Backpacker Rasa Liburan di Bagan
Backpacker Rasa Liburan di Bagan
Jauh hari membuat itinerary ke Myanmar sehingga walaupun temanya backpacker tapi tetap seperti liburan. Tidak ada tour ke Mandalay karena ingin berfokus menikmati pagi dari atas ribuan candi di Bagan. Mari menikmati kota ini dengan santai sembari menikmati kehebatan masa lampau


Menjejakkan Kaki di Lautan Pagoda

Kota ini seperti pedesaan pada umumnya, wisata di kota Bagan tidak terlalu banyak pilihan. Untungnya tujuan sudah jelas, menikmati hamparan batu yang tersusun menjadi pagoda dan candi. Umur bangunan sudah ribuan tahun, sehingga terasa seperti terlempar kemasa lampau. Sayang nya banyak juga candi dan pagoda yang tidak terawatt namun yang patut diacungi jempol, penduduk disini sangat menghargai bangunan sebagai pusat peribadatan. Beberapa kali saya melihat penduduk lokal mengatupkan tangan didada sembari menunduk dan berdoa sejenak dengan khusyik.

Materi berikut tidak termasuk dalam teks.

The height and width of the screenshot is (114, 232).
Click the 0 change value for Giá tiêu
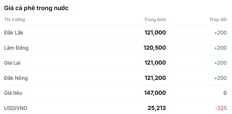[225, 93]
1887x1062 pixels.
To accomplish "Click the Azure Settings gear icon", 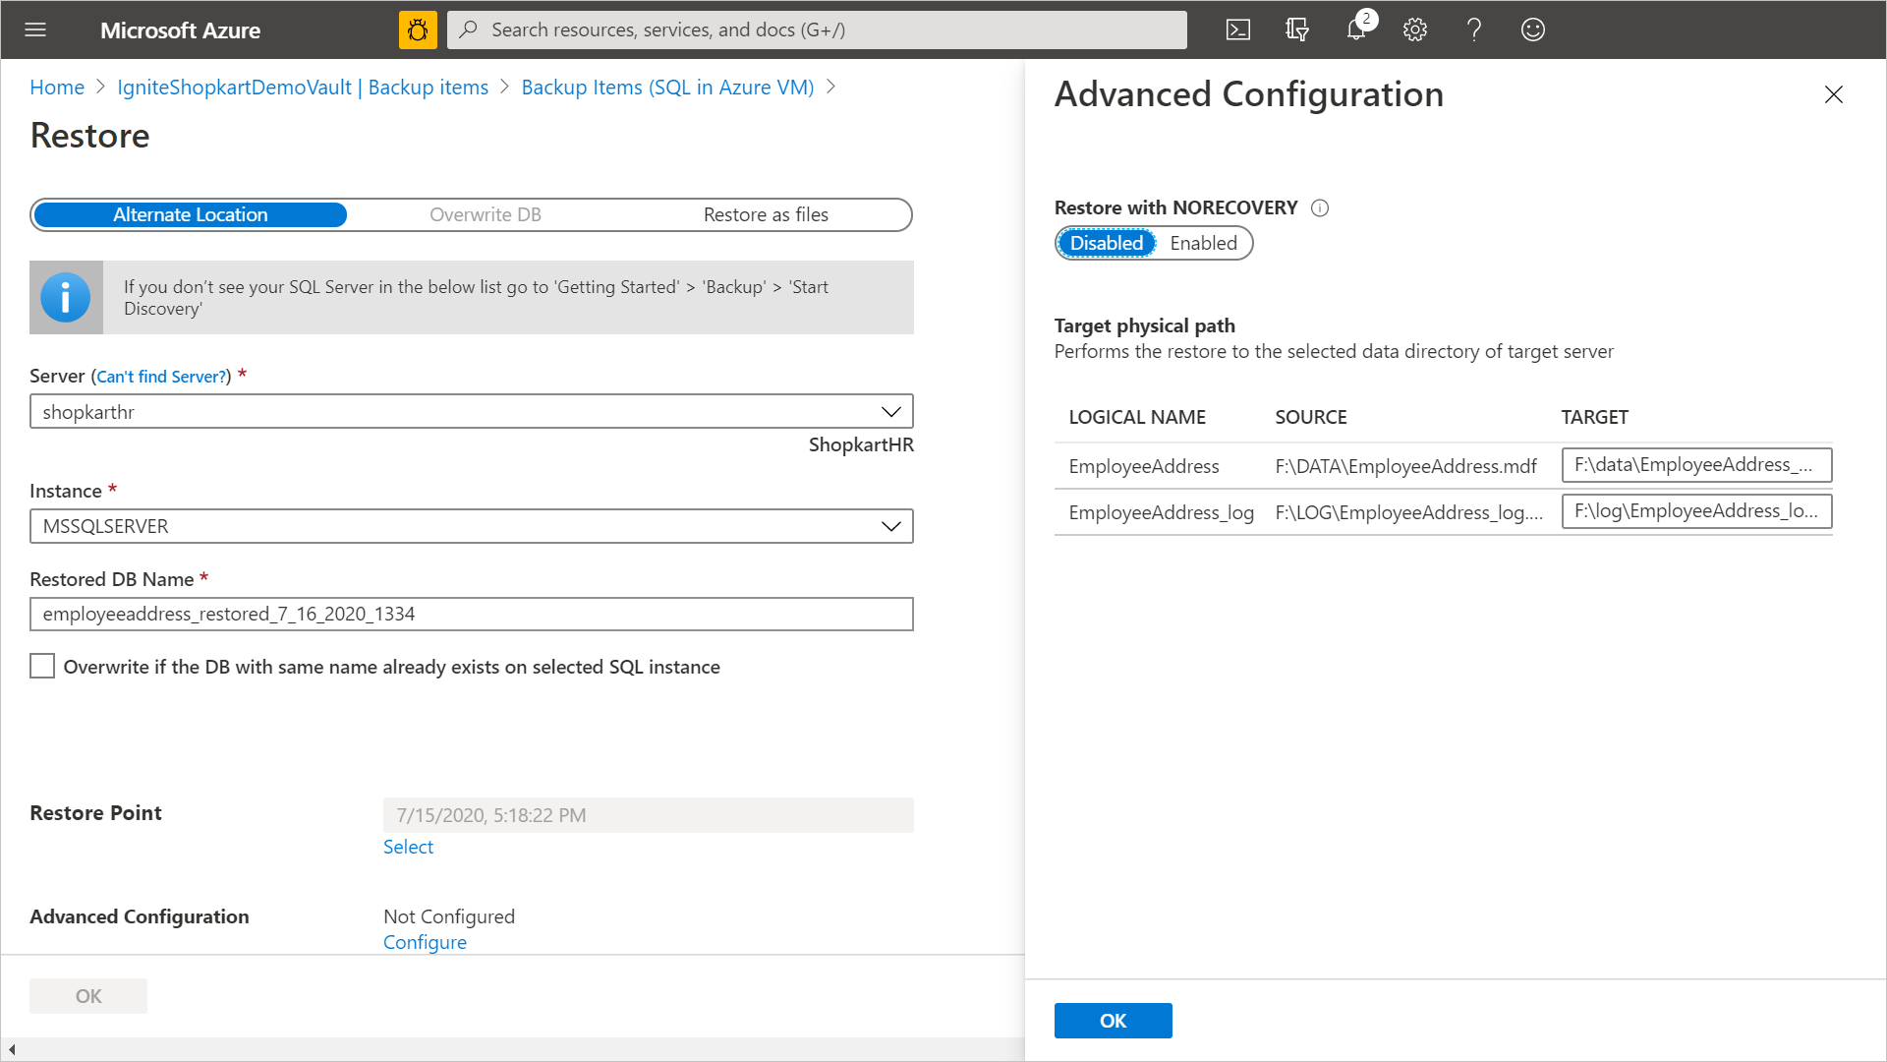I will 1416,29.
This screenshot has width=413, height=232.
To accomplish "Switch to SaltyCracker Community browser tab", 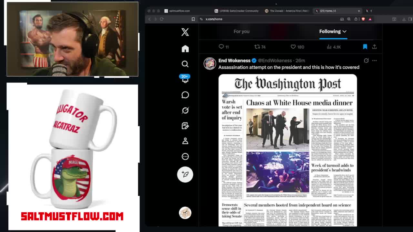I will (x=239, y=11).
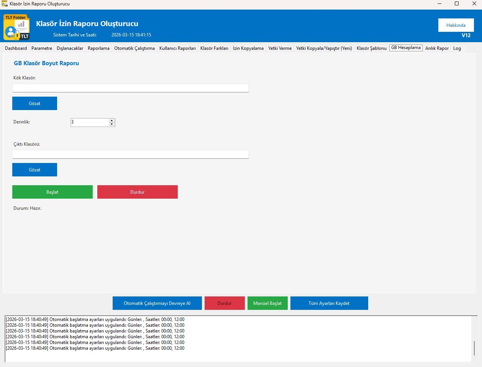Viewport: 482px width, 367px height.
Task: Open the Dashboard tab
Action: pyautogui.click(x=16, y=48)
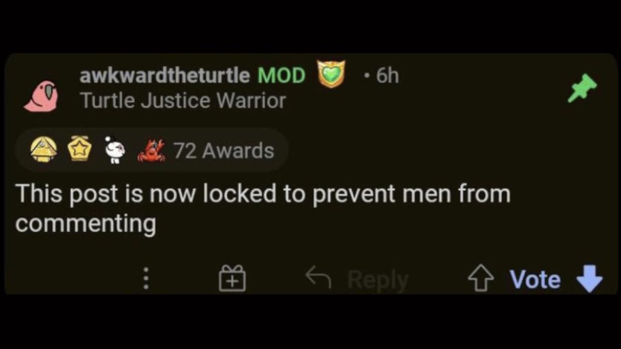Viewport: 621px width, 349px height.
Task: Click the locked post comment text
Action: click(263, 209)
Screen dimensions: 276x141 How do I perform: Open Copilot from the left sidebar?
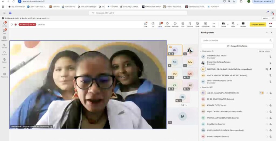click(x=4, y=59)
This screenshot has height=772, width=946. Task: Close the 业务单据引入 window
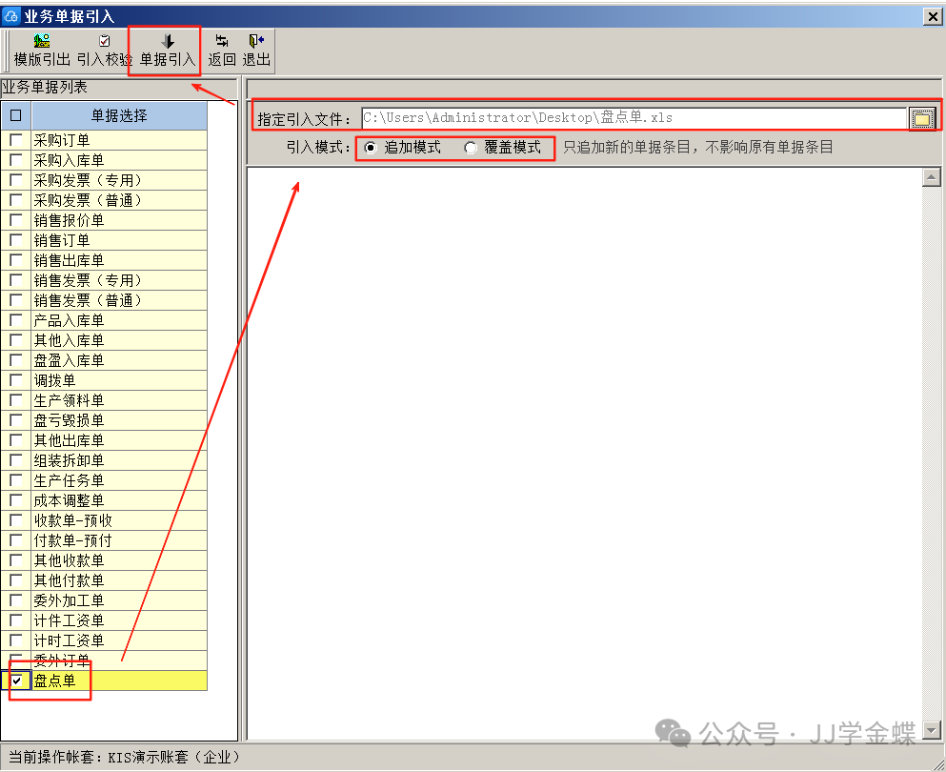pos(932,16)
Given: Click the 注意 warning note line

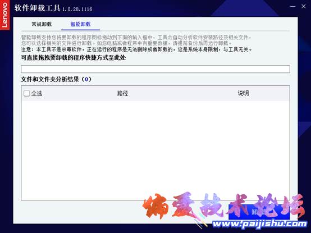Looking at the screenshot, I should 136,49.
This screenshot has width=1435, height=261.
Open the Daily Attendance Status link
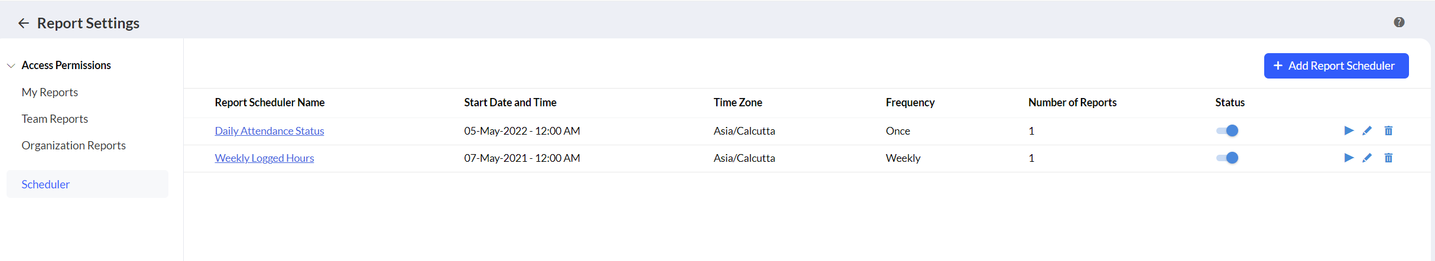coord(269,131)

Sapi di Perkampungan tua Bagan
Sapi di Perkampungan tua Bagan
Melihat kota ini, terasa sekali ketenangan, entah kenapa tukang jalan jajan jadi sangat penasaran dengan budaya hidup penduduk Bagan. Sempat mengunjungi perkampungan berumur ratusan tahun hingga menikmati sarapan lokal dibawah pohon. Saya terkesima dengan cara menyiapkan nasi yang diberi minyak, garam dan kacang rebus disajikan dengan tangan kosong dengan lauk pauk ayam kampung goreng yang cukup alot serta ikan asin goreng. Untunglah sambalnya pedas namun terasa aneh karena dicampur jambu biji.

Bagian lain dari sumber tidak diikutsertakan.